Data.
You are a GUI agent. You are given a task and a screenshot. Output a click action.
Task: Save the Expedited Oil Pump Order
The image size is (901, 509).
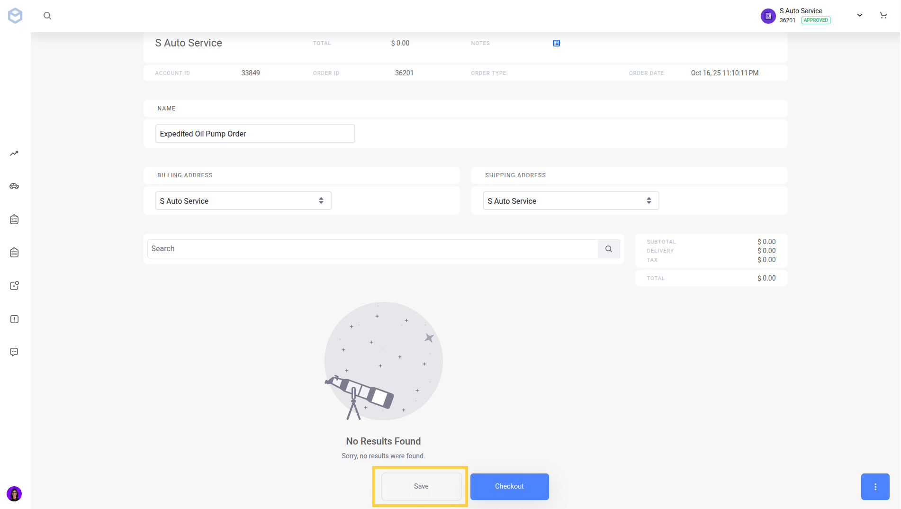pyautogui.click(x=421, y=486)
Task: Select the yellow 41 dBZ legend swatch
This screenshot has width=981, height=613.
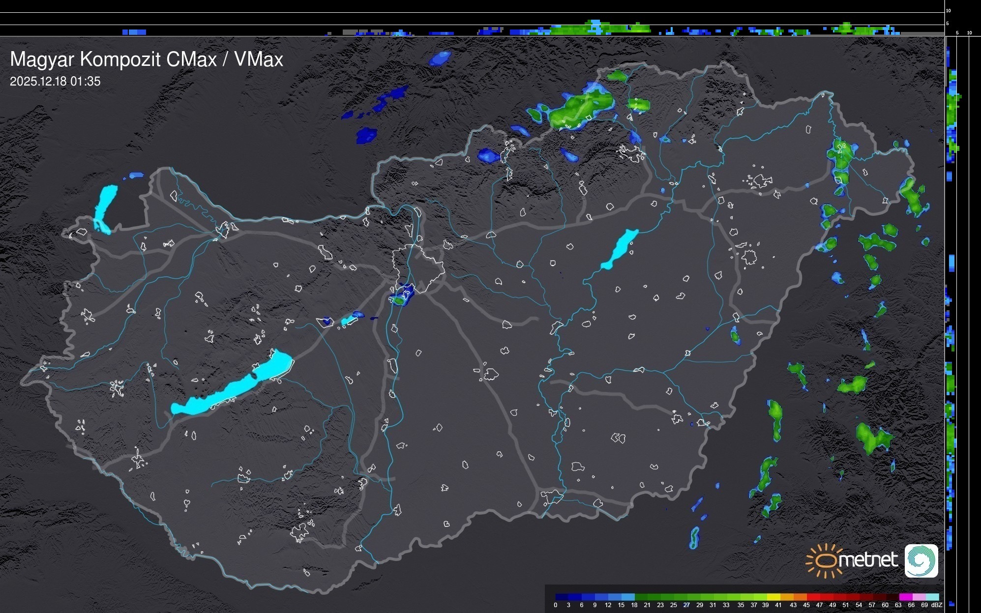Action: click(x=777, y=597)
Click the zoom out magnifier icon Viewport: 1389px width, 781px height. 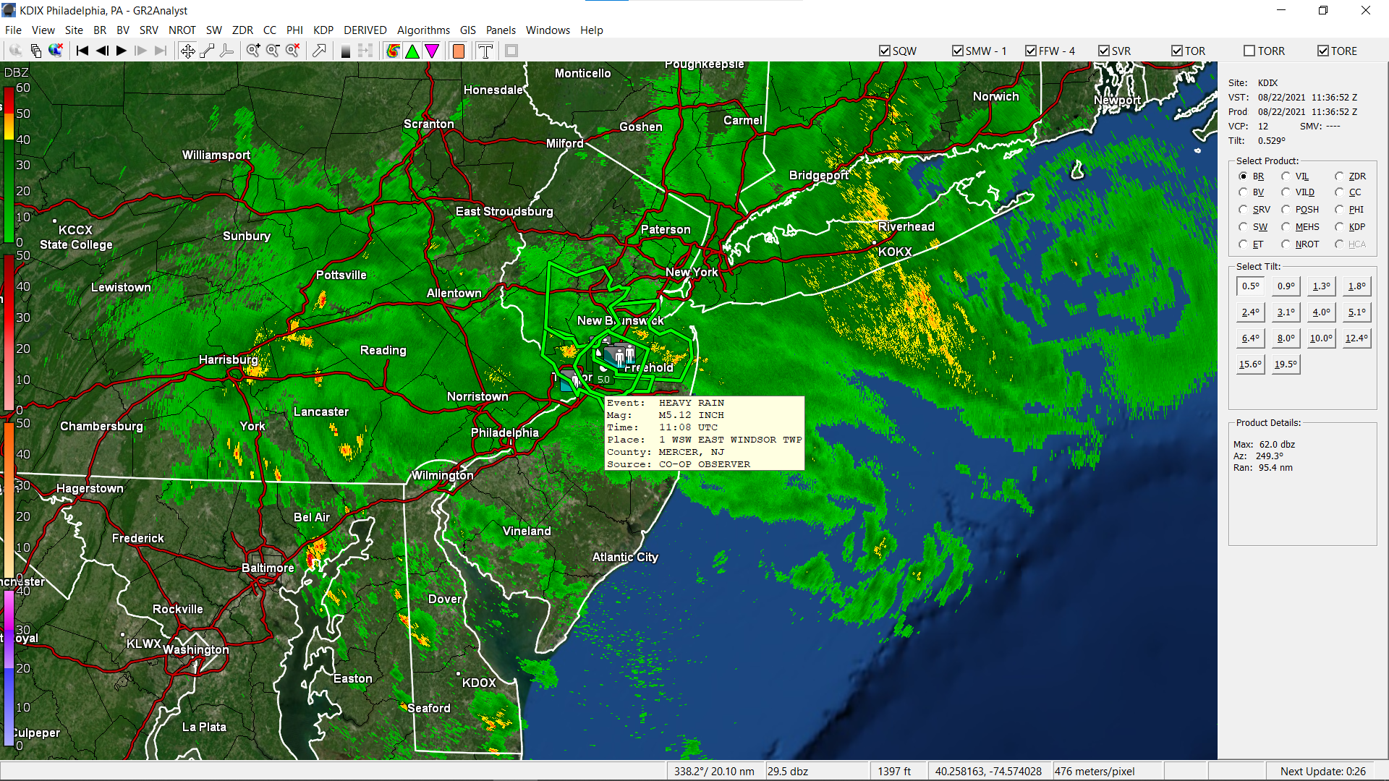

Task instructions. Every entry in the listing is to be duplicated precisely, except for its pictures.

Response.
You are a GUI agent. You are given a task and a screenshot. Output a click action.
Task: Save the Expedited Oil Pump Order
The image size is (901, 509).
pyautogui.click(x=421, y=486)
Task: Select the yellow 41 dBZ legend swatch
This screenshot has width=981, height=613.
Action: click(x=777, y=597)
Click the zoom out magnifier icon Viewport: 1389px width, 781px height. 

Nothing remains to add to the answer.